That may be how it works nowadays, but historically U.S. Fidelis would sell you an actual service contract for your vehicle. It would be an expensive contract with very poor coverage, but they did pay out on some claims.
I get the car warranty calls at least 2-3 times weekly. For a while it was sometimes more than once a day. The “your social security number has been suspended due to fraudulent activity” calls are down to about one a month or so.
The Apple or Microsoft virus guy hasn’t been around in a while.
I received three TODAY!!
Months? Try 3 hours ago.
What really pisses me off about them is that they don’t nicely release the phone line. They can tie up to as much as a minute or more before I’m able to use my phone again.
The most amusing part to me is . . . I haven’t owned a car for the last 15 years…
I always get some lady speaking Chinese. No idea what she’s saying, but I can tell it’s the same recording.
Immigration violation scam. Aimed at recent immigrants.
I get them frequently, on my personal phone and also on my work phone (which is a Washington State government phone). In my case it’s always a robo-dialer; a recorded message pretending to be a real person, not a real person.
I got a few messages in Chinese calling my work phone years ago, and I asked a coworker (who was from China), after listening to them she said it was someone pretending to be from the IRS calling.
I figured it was a scam aimed at recent immigrants one way or another. I’m just outside of San Francisco, so there’s plenty of them here, although I can’t guess how they got my number, specifically.

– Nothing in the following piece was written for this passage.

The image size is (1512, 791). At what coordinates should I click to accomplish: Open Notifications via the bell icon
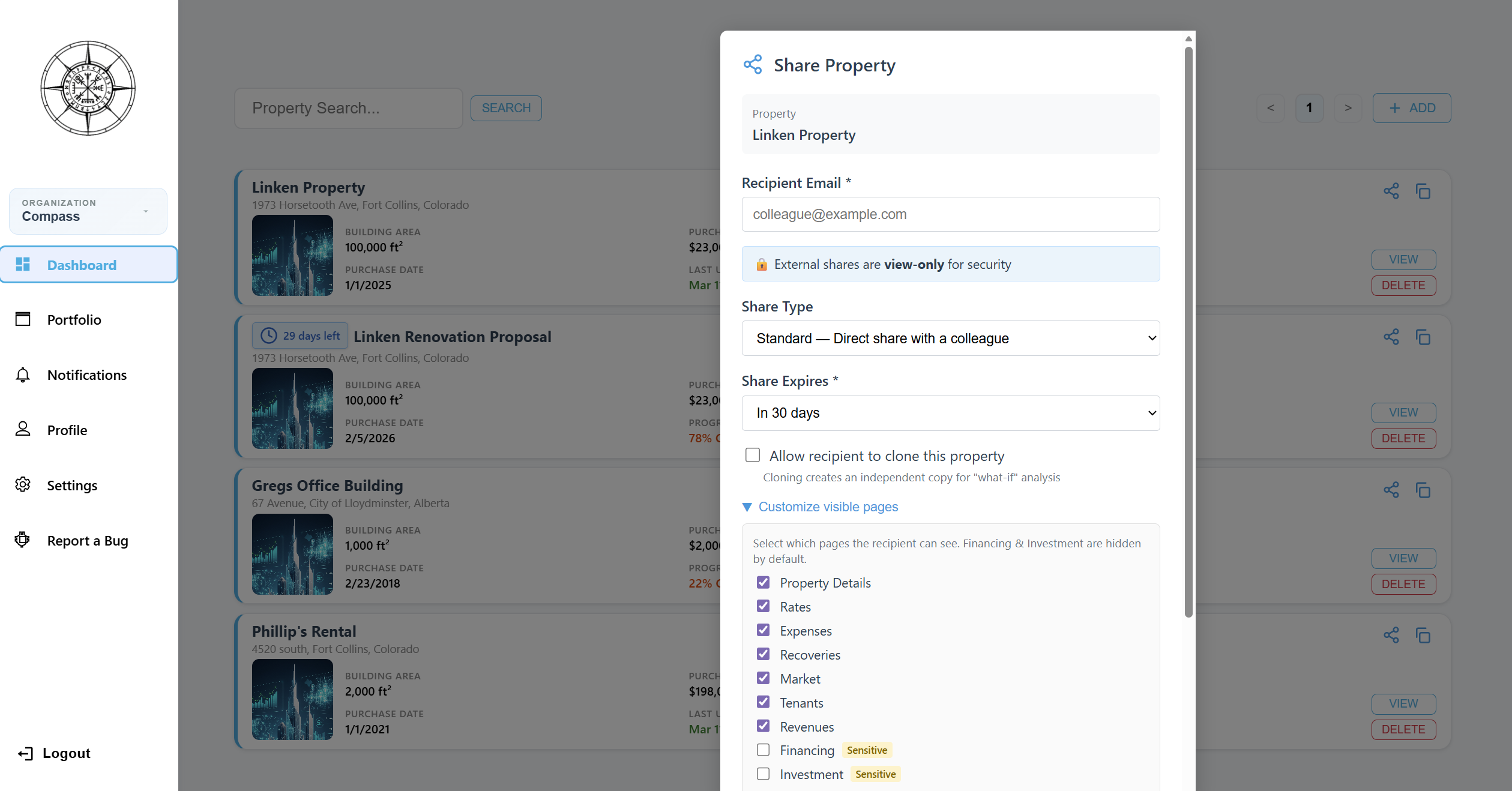(x=23, y=374)
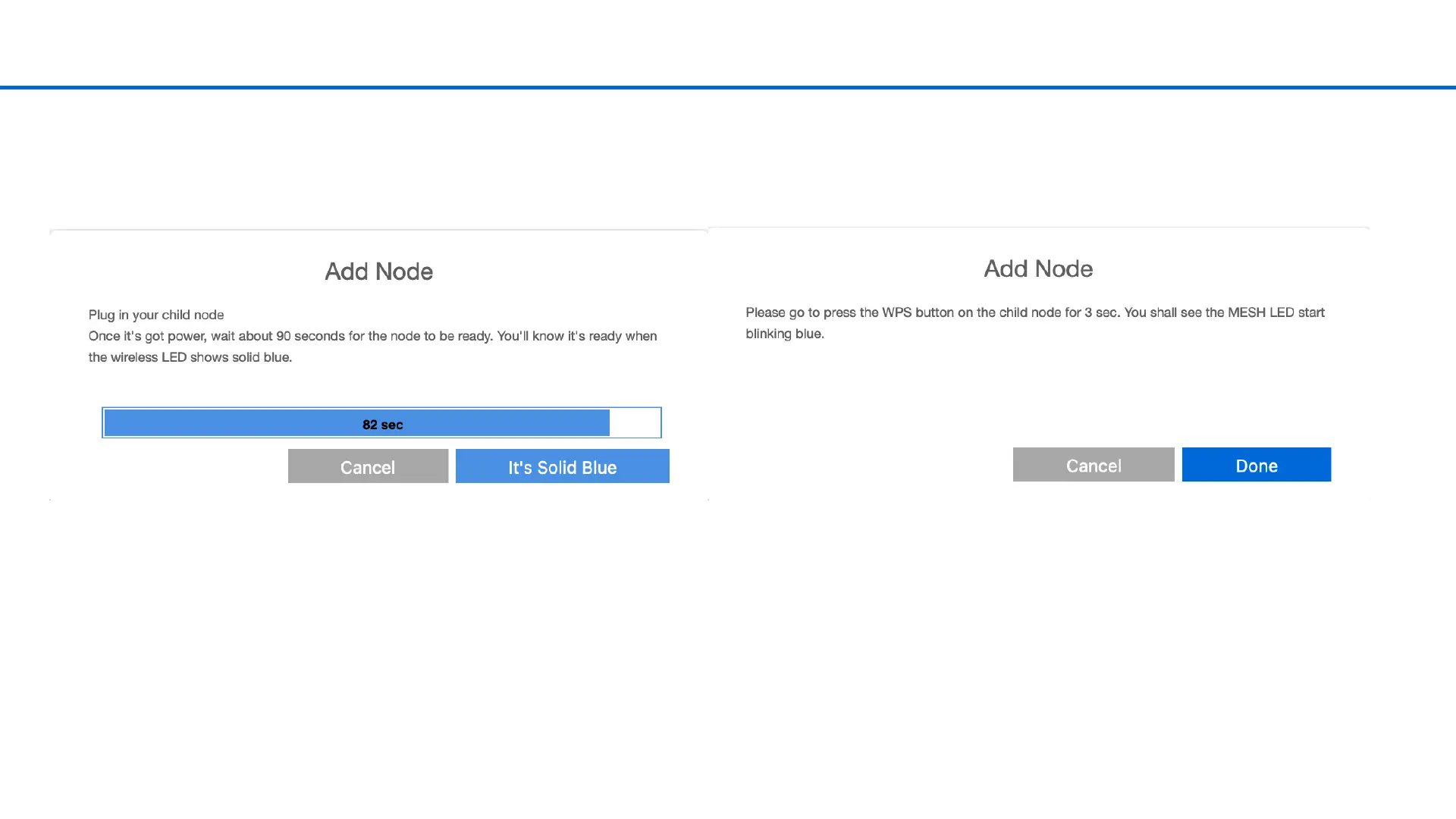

Ah, right, OK - the fake renewal scam - I’ve seen that one with web domain registration too - because the registrant’s contact details used to be in the open, you’d get a scary letter strongly implying that you need to ‘renew’ with a company that you had actually never dealt with.
There’s probably multiple scams. A few years ago a reporter investigated one of them and that one was apparently someone pretending to be from Bank of America. When she had a Chinese friend call them back the person told them someone in China was trying to send her money, and they needed her account number to deposit the funds.
Wow. You must be really lucky not to have gotten these calls.
I moved out of state and kept my old area
code - made management so much easier. Now when a call comes in from my old area, I can easily ignore it, and the frequency of those calls has diminished to 1-2 a week. At the same time scammers in my new area haven’t tumbled to the fresh sucker in town.
Dan
That makes sense, but I didn’t want people I was calling to think someone was calling them from out-of-state and ignore my calls.
I have one word for you: “voice Message”.
Dan
Bingo, I think…
Been a long while since any Nigerian scam, but every so often I get a trip down nostalgia lane when some pitch about enhancing my penis makes it past the filtering, so I’ll take that to fill the card.
I’m not at that point but when I truthfully told one, “My newer car could drink this year if it was human. What can you do for me?” she hung up.
Well over 50% of the phone calls I’ve gotten in the past 3 years have been from robots desperate to tell me that they’re concerned that my car’s warranty is expired. Not calls of this nature and also warnings about the IRS/timeshare etc too, better than half are calls about this exact topic of car warranties. It’s madness.
You ought to try calling people sometime. You would be amazed at how many people either let their voicemail fill up, so that you can’t leave a message, or else have never set it up in the first place.